[BUG] Assertion error with HF gradient checkpointing option (param already assigned swap buffer)

Describe the bug

This is a forked issue requested by @tjruwase from: https://github.com/microsoft/DeepSpeed/issues/4047#issuecomment-1657086291

The activation checkpointing option of DeepSpeed-Infinity is not available when using HF models (only Megatron-DeepSpeed supports the full set of the DeepSpeed-Infinity options). As a workaround, I directly gave "--gradient_checkpointing" option to HF argument parser. However, I ran into "AssertionError: param 773 already assigned swap buffer id 47". The error didn't appear only when I disabled the following ZeRO stage3 options: stage3_max_live_parameters, stage3_max_reuse_distance, stage3_prefetch_bucket_size.

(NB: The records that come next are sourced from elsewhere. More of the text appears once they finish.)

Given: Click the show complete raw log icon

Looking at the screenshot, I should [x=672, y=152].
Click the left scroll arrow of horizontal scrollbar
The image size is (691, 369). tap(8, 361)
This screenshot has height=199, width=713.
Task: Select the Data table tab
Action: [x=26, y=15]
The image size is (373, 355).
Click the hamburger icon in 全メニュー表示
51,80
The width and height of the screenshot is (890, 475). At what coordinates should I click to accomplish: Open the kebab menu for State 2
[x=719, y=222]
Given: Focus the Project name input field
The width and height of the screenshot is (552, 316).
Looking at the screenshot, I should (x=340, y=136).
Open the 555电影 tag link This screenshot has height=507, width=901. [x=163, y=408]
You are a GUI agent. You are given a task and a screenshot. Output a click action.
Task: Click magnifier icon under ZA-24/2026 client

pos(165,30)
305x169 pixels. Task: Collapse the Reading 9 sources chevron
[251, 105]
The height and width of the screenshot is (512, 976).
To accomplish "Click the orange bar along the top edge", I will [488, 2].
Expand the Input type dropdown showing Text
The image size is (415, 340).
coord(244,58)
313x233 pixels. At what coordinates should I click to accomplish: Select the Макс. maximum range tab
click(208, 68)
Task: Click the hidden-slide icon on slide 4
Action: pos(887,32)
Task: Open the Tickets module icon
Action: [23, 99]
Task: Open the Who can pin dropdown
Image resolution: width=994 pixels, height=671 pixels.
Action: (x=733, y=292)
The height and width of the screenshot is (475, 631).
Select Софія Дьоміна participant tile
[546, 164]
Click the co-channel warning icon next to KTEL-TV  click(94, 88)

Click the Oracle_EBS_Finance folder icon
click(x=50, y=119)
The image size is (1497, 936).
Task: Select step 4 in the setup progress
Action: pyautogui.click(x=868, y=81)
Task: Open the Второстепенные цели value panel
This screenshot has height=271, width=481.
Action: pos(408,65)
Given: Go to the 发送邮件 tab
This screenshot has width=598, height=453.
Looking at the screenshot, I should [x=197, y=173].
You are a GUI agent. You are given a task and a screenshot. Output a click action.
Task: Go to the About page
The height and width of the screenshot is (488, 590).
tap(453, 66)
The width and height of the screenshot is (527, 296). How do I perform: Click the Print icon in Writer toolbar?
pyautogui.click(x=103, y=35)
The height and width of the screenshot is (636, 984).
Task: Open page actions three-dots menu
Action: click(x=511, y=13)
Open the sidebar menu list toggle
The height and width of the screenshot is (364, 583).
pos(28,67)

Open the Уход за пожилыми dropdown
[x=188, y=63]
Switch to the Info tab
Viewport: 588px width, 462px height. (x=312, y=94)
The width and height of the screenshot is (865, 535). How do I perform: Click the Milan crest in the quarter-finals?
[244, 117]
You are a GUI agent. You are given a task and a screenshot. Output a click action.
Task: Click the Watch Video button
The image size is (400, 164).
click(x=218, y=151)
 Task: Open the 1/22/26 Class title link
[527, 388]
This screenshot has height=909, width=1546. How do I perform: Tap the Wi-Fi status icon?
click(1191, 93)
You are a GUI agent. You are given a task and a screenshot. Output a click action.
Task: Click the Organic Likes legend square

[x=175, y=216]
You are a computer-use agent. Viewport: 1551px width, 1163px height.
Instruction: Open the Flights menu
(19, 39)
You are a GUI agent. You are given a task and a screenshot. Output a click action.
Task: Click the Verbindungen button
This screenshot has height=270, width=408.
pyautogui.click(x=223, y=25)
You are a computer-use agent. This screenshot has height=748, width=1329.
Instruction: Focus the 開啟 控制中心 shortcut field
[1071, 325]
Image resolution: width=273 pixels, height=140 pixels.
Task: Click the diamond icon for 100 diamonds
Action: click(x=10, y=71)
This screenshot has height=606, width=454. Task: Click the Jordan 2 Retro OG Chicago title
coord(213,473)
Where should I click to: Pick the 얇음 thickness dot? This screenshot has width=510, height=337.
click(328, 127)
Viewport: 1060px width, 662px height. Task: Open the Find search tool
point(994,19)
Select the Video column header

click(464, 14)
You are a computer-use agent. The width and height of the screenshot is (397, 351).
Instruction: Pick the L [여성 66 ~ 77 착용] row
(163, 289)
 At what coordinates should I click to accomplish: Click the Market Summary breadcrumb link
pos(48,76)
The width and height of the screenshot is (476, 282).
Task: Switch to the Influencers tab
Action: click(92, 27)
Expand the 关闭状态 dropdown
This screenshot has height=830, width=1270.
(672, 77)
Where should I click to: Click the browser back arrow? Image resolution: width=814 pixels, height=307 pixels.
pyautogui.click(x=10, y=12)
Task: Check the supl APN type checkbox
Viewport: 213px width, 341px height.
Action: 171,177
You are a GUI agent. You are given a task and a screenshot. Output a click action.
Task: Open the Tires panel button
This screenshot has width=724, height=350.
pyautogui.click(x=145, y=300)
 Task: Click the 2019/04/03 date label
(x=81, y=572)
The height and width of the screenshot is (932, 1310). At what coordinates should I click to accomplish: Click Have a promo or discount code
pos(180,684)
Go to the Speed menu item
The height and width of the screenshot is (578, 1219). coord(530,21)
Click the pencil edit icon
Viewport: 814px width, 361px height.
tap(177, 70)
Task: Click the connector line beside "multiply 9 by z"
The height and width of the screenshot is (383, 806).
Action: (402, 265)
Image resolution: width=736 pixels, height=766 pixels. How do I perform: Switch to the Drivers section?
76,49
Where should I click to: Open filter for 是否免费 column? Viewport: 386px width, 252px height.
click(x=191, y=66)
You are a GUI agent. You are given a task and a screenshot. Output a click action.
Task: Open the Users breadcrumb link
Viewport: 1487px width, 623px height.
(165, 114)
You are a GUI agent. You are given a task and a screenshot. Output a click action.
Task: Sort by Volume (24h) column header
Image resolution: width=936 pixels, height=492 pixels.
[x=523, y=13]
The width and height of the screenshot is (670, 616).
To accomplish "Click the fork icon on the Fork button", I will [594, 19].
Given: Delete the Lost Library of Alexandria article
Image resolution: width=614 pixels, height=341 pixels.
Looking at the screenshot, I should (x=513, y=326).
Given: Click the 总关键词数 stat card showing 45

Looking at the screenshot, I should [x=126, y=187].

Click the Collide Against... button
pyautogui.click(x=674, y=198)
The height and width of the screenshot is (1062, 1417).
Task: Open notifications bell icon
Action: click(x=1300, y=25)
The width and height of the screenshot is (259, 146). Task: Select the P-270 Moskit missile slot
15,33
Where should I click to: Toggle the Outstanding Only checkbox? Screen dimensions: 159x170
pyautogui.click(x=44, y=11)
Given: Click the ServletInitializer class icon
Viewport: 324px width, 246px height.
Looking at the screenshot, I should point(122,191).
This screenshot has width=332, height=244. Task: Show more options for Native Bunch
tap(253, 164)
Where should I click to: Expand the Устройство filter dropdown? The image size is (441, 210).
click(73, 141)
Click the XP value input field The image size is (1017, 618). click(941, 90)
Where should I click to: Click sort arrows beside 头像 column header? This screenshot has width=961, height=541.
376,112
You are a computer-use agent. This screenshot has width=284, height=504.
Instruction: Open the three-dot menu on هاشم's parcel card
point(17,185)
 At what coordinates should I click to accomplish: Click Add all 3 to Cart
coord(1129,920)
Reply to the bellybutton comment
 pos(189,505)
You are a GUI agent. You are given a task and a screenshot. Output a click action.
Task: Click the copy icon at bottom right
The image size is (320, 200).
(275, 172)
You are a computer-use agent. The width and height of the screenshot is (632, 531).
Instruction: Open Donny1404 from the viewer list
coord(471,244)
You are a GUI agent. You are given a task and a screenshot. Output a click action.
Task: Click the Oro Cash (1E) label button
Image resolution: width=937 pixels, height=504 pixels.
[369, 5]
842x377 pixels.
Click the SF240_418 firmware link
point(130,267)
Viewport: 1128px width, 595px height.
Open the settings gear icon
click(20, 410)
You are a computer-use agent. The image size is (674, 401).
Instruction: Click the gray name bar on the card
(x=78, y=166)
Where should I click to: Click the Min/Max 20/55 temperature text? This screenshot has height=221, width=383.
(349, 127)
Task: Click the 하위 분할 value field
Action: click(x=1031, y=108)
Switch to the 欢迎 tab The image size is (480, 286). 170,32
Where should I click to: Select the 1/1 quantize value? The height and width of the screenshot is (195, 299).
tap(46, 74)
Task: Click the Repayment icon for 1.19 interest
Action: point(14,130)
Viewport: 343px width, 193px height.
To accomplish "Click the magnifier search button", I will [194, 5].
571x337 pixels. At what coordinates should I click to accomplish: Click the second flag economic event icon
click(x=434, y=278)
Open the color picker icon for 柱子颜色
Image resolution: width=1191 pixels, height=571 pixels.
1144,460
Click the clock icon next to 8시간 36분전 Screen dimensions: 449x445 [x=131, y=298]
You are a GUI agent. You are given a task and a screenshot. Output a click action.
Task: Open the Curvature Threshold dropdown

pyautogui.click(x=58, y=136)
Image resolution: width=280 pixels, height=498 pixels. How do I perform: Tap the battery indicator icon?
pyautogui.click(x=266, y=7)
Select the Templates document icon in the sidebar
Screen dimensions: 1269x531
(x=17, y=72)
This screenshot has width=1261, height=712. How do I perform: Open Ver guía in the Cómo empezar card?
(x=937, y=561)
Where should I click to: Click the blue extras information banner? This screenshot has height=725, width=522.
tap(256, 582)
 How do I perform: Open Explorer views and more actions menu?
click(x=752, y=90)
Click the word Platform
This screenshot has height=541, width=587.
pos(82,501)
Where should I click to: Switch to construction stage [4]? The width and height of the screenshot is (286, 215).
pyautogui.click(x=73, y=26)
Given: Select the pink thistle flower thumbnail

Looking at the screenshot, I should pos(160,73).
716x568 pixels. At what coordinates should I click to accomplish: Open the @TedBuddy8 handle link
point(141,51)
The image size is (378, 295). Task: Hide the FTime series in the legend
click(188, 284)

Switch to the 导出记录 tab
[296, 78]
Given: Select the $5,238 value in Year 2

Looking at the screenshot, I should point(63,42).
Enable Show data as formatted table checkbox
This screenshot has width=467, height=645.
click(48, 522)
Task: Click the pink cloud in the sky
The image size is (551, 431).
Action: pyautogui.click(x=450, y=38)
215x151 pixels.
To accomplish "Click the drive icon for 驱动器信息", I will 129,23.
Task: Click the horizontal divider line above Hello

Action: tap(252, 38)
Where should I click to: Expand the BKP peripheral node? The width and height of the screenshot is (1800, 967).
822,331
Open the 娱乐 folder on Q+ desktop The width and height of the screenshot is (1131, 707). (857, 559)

257040400-2df5217f-e729-4d71-b8ec-40720f2cb121

To Reproduce

Workload

Python script: transformer example clm code except:
- Commented out line 58: check_min_version(..)
- Commented out line 583: trainer.save_model() - I gave "--gradient_checkpointing" option directly into HF arguments
Model: facebook/opt-30b
Dataset: wikitext-2-raw-v1

Run script

PYTORCH_CUDA_ALLOC_CONF=max_split_size_mb:256 deepspeed --master_port 60000 --num_nodes=1 --num_gpus={NUM GPU TO USE} run_clm.py --deepspeed config.json --model_name_or_path facebook/opt-30b --dataset_name wikitext --dataset_config_name wikitext-2-raw-v1 --do_train --fp16 --per_device_train_batch_size {BATCH SIZE} --learning_rate 2e-5 --num_train_epochs 1 --output_dir result --overwrite_output_dir --save_steps 0 --max_steps 4 --save_strategy "no"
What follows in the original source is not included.